The county’s Parks, Fair and Facilities Department will begin updating its fees annually based on the Consumer Price Index, which means some years may not see any increase, director Don Crawford told the commissioners in September.
“This concept does not change how fees are enacted,” he told commissioners on Sept. 27.
“The process stays the same. The only thing this does is strategizes how we get to the point where we make recommendations to the board so you can follow the current circumstance to get things done.”
Crawford said when he began reviewing the department’s fees earlier this year, he found some hadn’t been adjusted since 2011, and before last year, some hadn’t been adjusted since 2006.
“So when you have a situation where there’s a lot of disjointed fee management, you end up having essentially discounts,” he said.
“You’re trying to operate in 2022 with 2011 revenue.
“What we are actively working on is to create a departmental master fee schedule. We get all the fees in one place and then, in addition to that, we put the last time they were updated so that we know exactly where we are,” Crawford said.

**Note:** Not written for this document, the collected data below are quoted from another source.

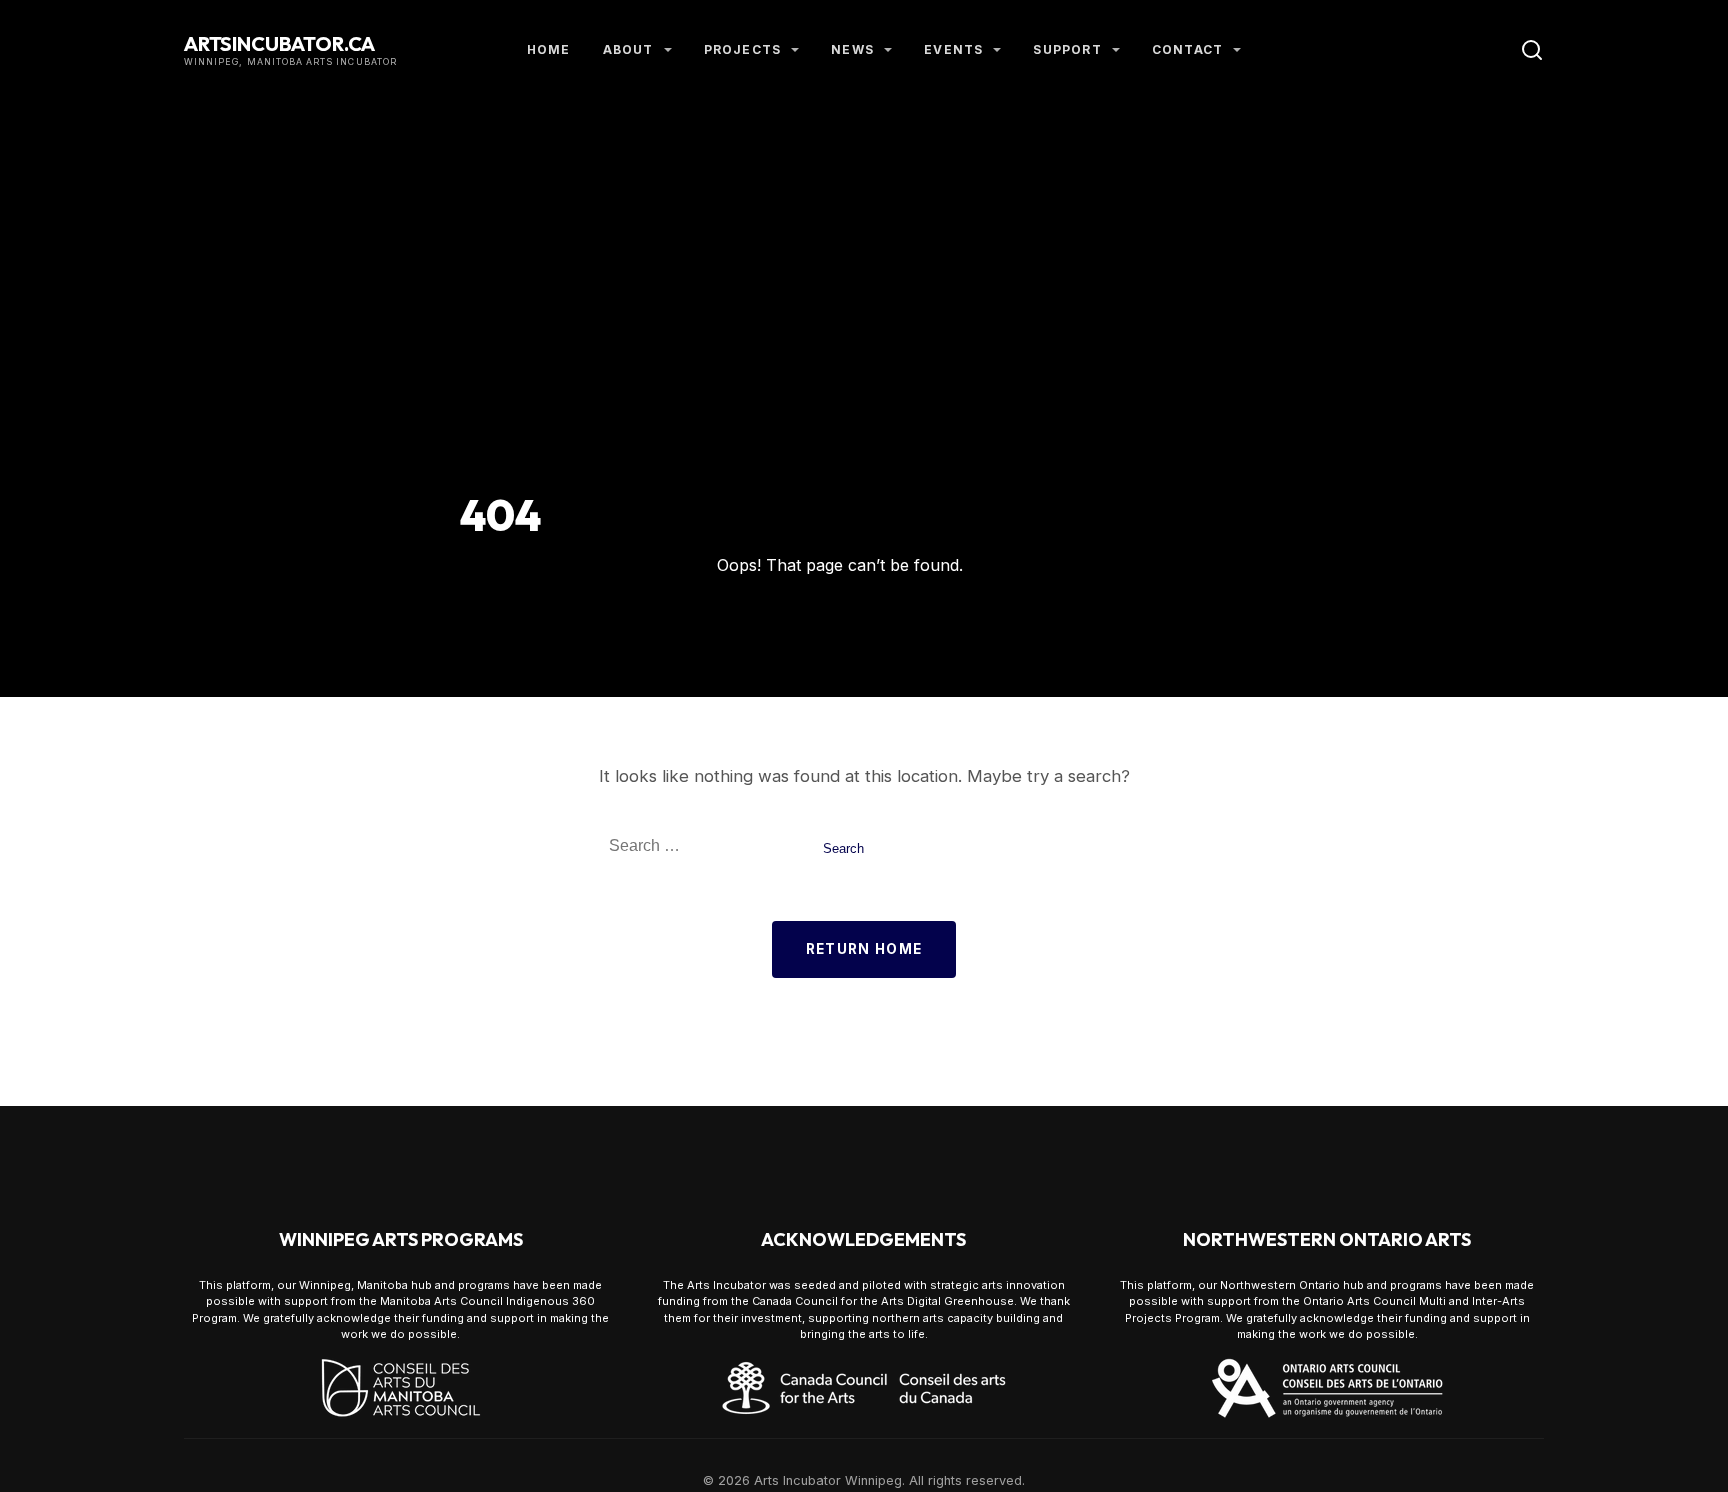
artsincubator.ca (279, 43)
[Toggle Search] (1532, 50)
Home (549, 49)
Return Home (864, 949)
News (852, 49)
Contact (1187, 49)
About (628, 49)
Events (953, 49)
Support (1067, 49)
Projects (743, 49)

A concept he came up with is using the Consumer Price Index on an annual basis to determine what fee increase recommendations the parks and recreation department would bring to the commissioners for approval, he said.
That will allow the department to have very small, incremental increases that are very digestible, Crawford said.
“Right now, when I come before you over the course of the next couple of months to update some things, when you go from 2011 numbers to 2022 numbers, it’s going to be big numbers and none of us want to do that to the public.
“The important thing is, by using the CPI, there may be years where we don’t have an increase. It all depends on what the economy is doing,” he said.
Crawford said this process will ensure the county’s fees keep pace with its operating costs and maintain closer parity with the county’s peer groups.
“Right now we are significantly cheaper than our peers in the state and federal campgrounds and day use areas. And while that is not necessarily a bad thing, it’s bad enough that we really are under-pricing ourselves,” he said.
Commissioner Bill Peach said: “I recall a conversation the commissioners had a few years ago dealing with the fees for camping. There was a remark from private industry that the county had not kept pace with the market.
“The county actually was undercutting their business on price. So I appreciate the approach you are taking. Let’s be fair and let’s not let us get so far apart from where the market is that we are impairing them, private industry.”